What to produce:
Arrange the part of the records that opens with the line containing "This screenshot has width=557, height=635." and closes with the line containing "pyautogui.click(x=291, y=224)", both included, as a Markdown table. Use two columns, Row for the row number and Text for the line, and leave out blank lines.

•••

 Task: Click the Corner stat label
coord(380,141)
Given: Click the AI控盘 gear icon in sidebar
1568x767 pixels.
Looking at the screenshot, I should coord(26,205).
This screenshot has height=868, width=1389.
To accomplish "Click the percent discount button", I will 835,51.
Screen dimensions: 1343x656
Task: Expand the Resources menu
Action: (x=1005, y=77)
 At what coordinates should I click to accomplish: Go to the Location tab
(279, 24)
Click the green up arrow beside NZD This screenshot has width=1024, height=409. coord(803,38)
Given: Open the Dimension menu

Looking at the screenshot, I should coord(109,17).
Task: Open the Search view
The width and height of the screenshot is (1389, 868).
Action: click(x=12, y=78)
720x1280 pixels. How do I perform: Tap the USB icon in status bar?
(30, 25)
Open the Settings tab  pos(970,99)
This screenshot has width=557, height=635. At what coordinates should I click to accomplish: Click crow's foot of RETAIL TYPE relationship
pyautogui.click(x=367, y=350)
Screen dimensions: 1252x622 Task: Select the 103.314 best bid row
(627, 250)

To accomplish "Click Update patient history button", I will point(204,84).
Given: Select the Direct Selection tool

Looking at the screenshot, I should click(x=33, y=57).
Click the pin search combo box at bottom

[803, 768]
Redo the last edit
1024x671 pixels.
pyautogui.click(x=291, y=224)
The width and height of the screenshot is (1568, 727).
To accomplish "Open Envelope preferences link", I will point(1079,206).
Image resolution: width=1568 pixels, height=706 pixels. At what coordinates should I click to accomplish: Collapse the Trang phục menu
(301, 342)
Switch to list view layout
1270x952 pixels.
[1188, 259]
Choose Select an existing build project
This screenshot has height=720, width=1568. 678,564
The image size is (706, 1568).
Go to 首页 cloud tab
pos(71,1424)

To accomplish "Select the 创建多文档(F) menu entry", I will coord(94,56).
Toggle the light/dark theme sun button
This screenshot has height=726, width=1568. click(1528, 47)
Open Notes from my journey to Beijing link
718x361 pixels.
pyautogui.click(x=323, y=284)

•••

Result of this exercise:
| Row | Text |
|---|---|
| 1 | This screenshot has width=557, height=635. At what coordinates should I click to accomplish: Click crow's foot of RETAIL TYPE relationship |
| 2 | pyautogui.click(x=367, y=350) |
| 3 | Screen dimensions: 1252x622 Task: Select the 103.314 best bid row |
| 4 | (627, 250) |
| 5 | To accomplish "Click Update patient history button", I will point(204,84). |
| 6 | Given: Select the Direct Selection tool |
| 7 | Looking at the screenshot, I should click(x=33, y=57). |
| 8 | Click the pin search combo box at bottom |
| 9 | [803, 768] |
| 10 | Redo the last edit |
| 11 | 1024x671 pixels. |
| 12 | pyautogui.click(x=291, y=224) |